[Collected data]
────────────────────────────────────────
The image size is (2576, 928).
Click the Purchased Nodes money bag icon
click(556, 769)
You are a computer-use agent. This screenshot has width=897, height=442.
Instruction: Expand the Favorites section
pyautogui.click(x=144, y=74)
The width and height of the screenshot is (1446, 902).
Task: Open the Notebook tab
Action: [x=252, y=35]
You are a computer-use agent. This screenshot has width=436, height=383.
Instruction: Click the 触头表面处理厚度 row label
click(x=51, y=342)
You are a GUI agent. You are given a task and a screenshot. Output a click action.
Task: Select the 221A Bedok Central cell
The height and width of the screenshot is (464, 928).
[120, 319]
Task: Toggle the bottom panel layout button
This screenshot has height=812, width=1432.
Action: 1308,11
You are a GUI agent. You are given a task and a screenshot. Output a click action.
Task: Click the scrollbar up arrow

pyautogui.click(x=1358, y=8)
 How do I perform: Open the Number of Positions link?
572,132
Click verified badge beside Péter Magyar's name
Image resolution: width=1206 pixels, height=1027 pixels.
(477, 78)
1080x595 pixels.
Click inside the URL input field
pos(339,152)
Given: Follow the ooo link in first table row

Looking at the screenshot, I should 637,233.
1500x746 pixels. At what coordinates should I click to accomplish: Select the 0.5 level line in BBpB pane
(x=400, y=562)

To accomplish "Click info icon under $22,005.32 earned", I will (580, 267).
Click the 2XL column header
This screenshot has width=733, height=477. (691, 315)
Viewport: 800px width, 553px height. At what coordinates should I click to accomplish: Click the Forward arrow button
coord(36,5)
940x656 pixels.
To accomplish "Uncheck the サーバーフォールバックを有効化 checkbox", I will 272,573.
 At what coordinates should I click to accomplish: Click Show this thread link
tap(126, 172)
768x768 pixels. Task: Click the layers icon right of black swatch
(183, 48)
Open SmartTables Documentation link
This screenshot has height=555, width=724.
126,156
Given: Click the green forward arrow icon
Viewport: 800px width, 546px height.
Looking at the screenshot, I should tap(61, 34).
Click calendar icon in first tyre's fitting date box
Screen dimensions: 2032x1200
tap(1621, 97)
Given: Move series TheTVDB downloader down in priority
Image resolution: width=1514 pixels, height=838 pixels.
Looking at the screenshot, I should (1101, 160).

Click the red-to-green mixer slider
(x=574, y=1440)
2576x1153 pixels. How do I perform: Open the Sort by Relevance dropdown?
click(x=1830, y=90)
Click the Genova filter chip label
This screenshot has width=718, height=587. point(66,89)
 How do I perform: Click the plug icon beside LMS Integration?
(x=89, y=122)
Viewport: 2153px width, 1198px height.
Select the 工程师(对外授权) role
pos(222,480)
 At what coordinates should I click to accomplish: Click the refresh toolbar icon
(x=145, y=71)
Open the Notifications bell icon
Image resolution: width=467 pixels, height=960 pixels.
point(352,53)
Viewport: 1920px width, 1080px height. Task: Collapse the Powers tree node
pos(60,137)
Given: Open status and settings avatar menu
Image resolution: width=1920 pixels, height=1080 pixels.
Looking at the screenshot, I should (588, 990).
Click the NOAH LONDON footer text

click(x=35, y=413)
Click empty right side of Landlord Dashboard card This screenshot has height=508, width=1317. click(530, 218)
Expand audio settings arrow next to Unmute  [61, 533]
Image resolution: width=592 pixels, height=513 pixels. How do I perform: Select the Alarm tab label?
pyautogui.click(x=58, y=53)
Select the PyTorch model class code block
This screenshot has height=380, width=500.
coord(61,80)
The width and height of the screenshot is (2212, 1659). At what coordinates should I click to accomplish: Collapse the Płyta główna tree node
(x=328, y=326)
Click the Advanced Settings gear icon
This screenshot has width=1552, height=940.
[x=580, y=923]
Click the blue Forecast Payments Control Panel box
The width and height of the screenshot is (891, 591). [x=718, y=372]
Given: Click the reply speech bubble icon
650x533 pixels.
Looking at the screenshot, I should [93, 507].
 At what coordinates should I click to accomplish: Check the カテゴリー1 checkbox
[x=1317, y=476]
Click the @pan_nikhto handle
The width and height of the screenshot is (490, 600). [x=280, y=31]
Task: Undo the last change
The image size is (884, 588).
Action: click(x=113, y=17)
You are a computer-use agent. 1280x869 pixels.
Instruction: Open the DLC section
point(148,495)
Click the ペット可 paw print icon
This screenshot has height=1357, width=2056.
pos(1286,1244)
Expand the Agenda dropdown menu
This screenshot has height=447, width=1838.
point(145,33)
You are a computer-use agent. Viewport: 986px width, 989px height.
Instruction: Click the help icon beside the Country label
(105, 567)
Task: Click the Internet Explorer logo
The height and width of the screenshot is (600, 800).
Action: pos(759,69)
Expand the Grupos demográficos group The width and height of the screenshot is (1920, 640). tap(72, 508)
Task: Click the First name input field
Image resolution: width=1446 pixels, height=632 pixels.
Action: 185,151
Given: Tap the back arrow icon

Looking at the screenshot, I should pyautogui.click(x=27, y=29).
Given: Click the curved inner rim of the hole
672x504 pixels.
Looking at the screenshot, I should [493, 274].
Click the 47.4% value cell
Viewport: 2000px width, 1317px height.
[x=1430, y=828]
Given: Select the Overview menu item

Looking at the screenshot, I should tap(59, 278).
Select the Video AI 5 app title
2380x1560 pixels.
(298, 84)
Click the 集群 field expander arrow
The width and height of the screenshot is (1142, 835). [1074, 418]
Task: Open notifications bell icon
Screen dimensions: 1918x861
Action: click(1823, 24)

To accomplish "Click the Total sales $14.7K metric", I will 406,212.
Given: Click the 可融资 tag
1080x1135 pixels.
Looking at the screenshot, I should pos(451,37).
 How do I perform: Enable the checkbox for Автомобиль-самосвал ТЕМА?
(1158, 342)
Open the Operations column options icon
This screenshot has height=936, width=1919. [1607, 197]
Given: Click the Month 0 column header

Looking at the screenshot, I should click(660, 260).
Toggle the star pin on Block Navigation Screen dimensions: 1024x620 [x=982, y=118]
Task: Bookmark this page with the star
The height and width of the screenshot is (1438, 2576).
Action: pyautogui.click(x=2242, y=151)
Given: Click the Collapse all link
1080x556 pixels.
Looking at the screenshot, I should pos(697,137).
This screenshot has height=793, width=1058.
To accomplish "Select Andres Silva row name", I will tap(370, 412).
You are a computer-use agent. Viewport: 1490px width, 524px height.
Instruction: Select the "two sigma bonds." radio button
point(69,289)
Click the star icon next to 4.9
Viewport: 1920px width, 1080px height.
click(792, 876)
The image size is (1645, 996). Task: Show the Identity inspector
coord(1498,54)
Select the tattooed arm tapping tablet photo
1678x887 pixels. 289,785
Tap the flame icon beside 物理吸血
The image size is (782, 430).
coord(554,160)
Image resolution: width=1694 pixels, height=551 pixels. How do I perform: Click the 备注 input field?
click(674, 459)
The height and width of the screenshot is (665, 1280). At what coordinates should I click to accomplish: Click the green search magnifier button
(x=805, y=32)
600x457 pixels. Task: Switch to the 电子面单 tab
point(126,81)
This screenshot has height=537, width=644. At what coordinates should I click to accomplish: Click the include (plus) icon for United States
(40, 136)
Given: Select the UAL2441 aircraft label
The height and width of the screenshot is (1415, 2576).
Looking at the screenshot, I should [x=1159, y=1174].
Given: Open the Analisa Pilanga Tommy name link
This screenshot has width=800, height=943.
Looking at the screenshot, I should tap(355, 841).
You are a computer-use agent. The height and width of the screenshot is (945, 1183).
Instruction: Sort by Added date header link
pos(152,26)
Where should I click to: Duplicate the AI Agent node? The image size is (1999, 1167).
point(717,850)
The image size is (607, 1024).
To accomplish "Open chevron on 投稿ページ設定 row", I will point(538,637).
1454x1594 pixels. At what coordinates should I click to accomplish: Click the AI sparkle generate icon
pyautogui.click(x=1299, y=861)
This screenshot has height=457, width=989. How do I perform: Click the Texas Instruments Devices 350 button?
────────────────────────────────────────
REQUIRED WORK:
Revise the listing from the line containing "Click the Genova filter chip label" through the line containing "Expand audio settings", changing "Viewport" to "Screen size" throughout and keeping everything else the same. Give back only those lines.

WRITTEN ANSWER:
Click the Genova filter chip label
This screenshot has width=718, height=587. point(66,89)
 How do I perform: Click the plug icon beside LMS Integration?
(x=89, y=122)
Screen size: 2153px width, 1198px height.
Select the 工程师(对外授权) role
pos(222,480)
 At what coordinates should I click to accomplish: Click the refresh toolbar icon
(x=145, y=71)
Open the Notifications bell icon
Image resolution: width=467 pixels, height=960 pixels.
point(352,53)
Screen size: 1920px width, 1080px height. Task: Collapse the Powers tree node
pos(60,137)
Given: Open status and settings avatar menu
Image resolution: width=1920 pixels, height=1080 pixels.
Looking at the screenshot, I should (588, 990).
Click the NOAH LONDON footer text

click(x=35, y=413)
Click empty right side of Landlord Dashboard card This screenshot has height=508, width=1317. click(530, 218)
Expand audio settings arrow next to Unmute  [61, 533]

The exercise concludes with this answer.